Problem to solve:
Retype the listing below word for word, leaving out the pictures.

Data:
=== Section Start ===
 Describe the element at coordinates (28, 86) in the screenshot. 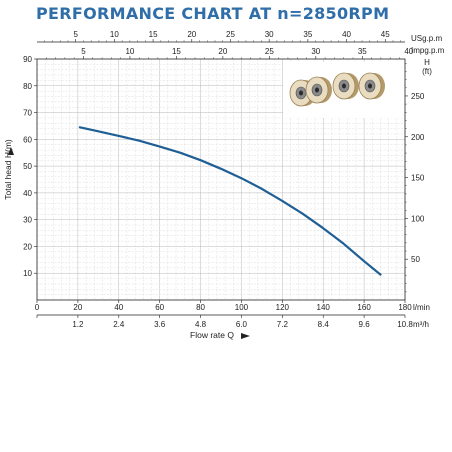

I see `y-tick-label: 80` at that location.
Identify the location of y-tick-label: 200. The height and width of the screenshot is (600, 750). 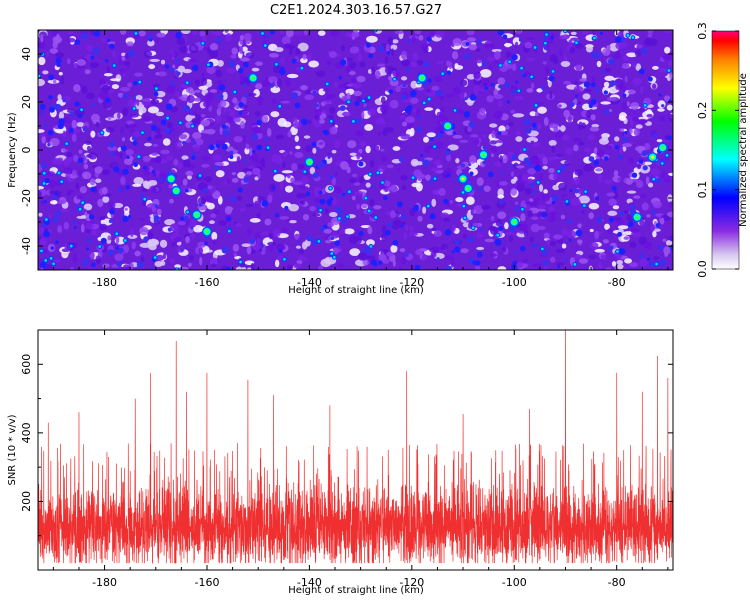
(26, 502).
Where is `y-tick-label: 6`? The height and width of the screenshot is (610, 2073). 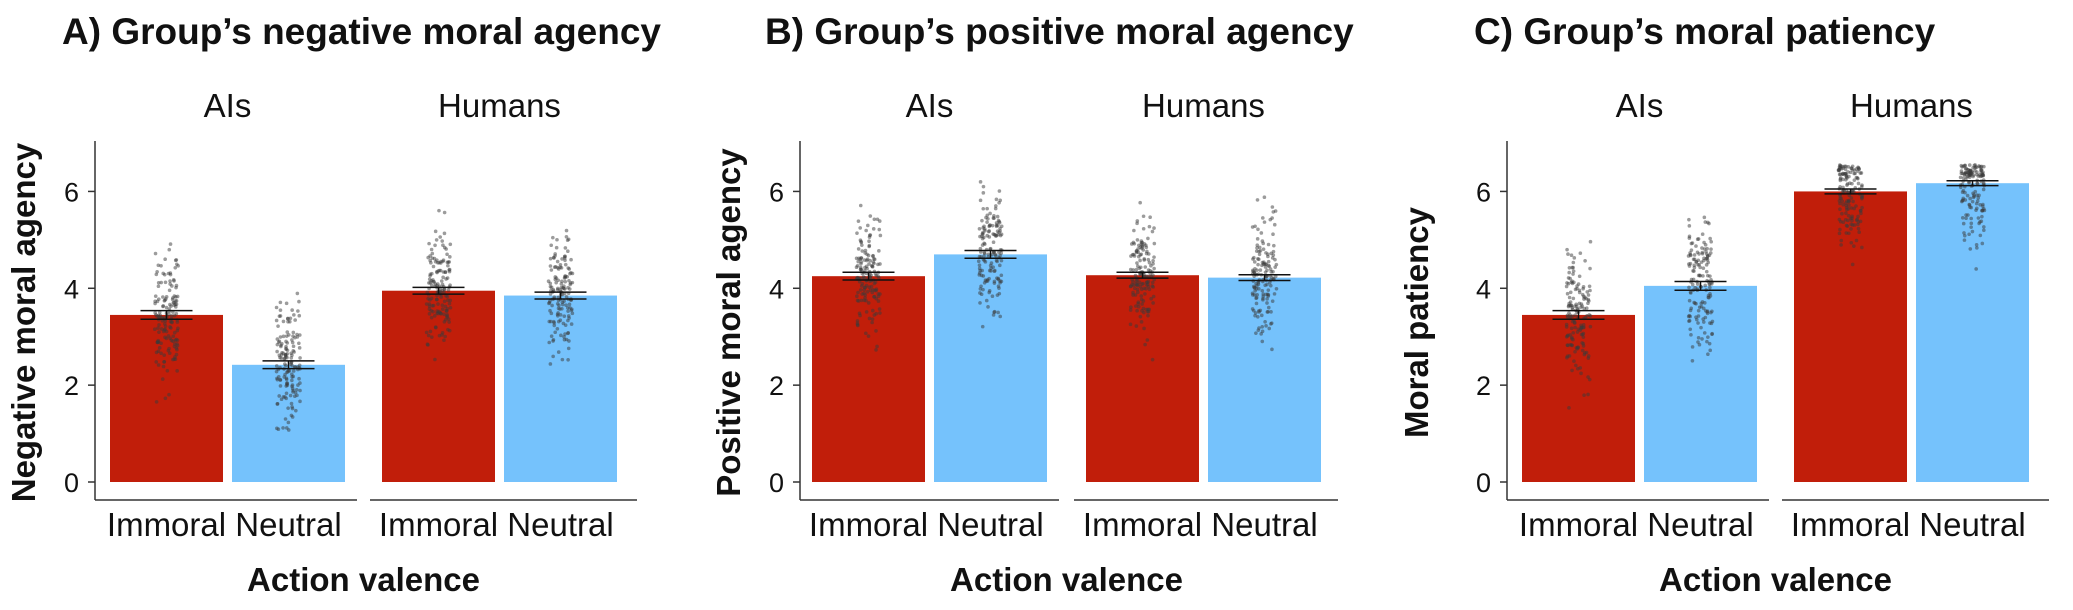
y-tick-label: 6 is located at coordinates (72, 192).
=== Section End ===
Your response:
 Describe the element at coordinates (28, 86) in the screenshot. 

I see `y-tick-label: 80` at that location.
Identify the location of y-tick-label: 200. The height and width of the screenshot is (600, 750). 
(26, 502).
Where is `y-tick-label: 6`? The height and width of the screenshot is (610, 2073). 
y-tick-label: 6 is located at coordinates (72, 192).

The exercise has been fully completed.